It allows a class (called a subclass or child class) to inherit fields and methods from another class (called a superclass or parent class).
🔹 Why Use Inheritance?
- Reusability: Reuse code from existing classes.
- Extensibility: Extend or add new features to existing classes.
- Maintainability: Easier to manage code.
- Polymorphism: Allows a subclass to be treated as an instance of its superclass. 🔸 Basic Syntax
class Parent {
void display() {
System.out.println("This is the parent class");
}
}
class Child extends Parent {
void show() {
System.out.println("This is the child class");
}
}
public class Main {
public static void main(String[] args) {
Child obj = new Child();
obj.display(); // Inherited method
obj.show(); // Child's own method
}
}
🔹 Types of Inheritance in Java
Single Inheritance
-One class inherits from another.
Multilevel Inheritance
A class inherits from a derived class.
Hierarchical Inheritance
Multiple classes inherit from a single parent class.
❌ Multiple Inheritance (via classes) is not supported in Java (to avoid ambiguity issues like the Diamond Problem).
✅ But Java supports multiple inheritance using interfaces.
🔸 super Keyword
Used to:
Access superclass methods or constructors.
class Parent {
void greet() {
System.out.println("Hello from parent");
}
}
class Child extends Parent {
void greet() {
super.greet(); // Call parent version
System.out.println("Hello from child");
}
}
🔸 Access Modifiers in Inheritance
- private: Not accessible in child class.

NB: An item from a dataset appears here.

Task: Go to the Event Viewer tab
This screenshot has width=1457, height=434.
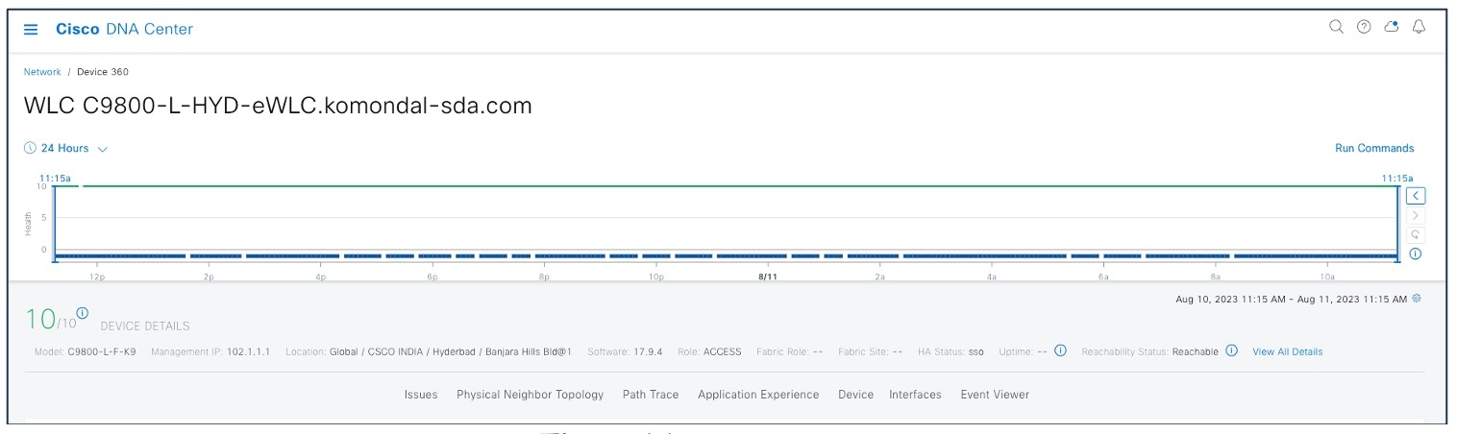Action: pos(995,395)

- protected: Accessible in child class, even if it's in a different package.
- public: Always accessible.
- default (no modifier): Accessible in the same package only.
🔹 Why We Use super() in Java:
- To call the parent class constructor:
- When a subclass is created, it often needs to initialize things from its parent class. super() lets you do that.
- It must be the first statement in the subclass constructor.
- To reuse parent class initialization code, instead of rewriting it in the child class.
🔸 When you don't write super() explicitly:
Java automatically inserts a default super() call if there’s no constructor with parameters in the parent class.
🔹 Other Forms of super (not super()) **(tbd)**
Besides super() (constructor call), Java also allows:
- super.someMethod() → Call a method from the parent class.
- super.someVariable → Access a variable from the parent class.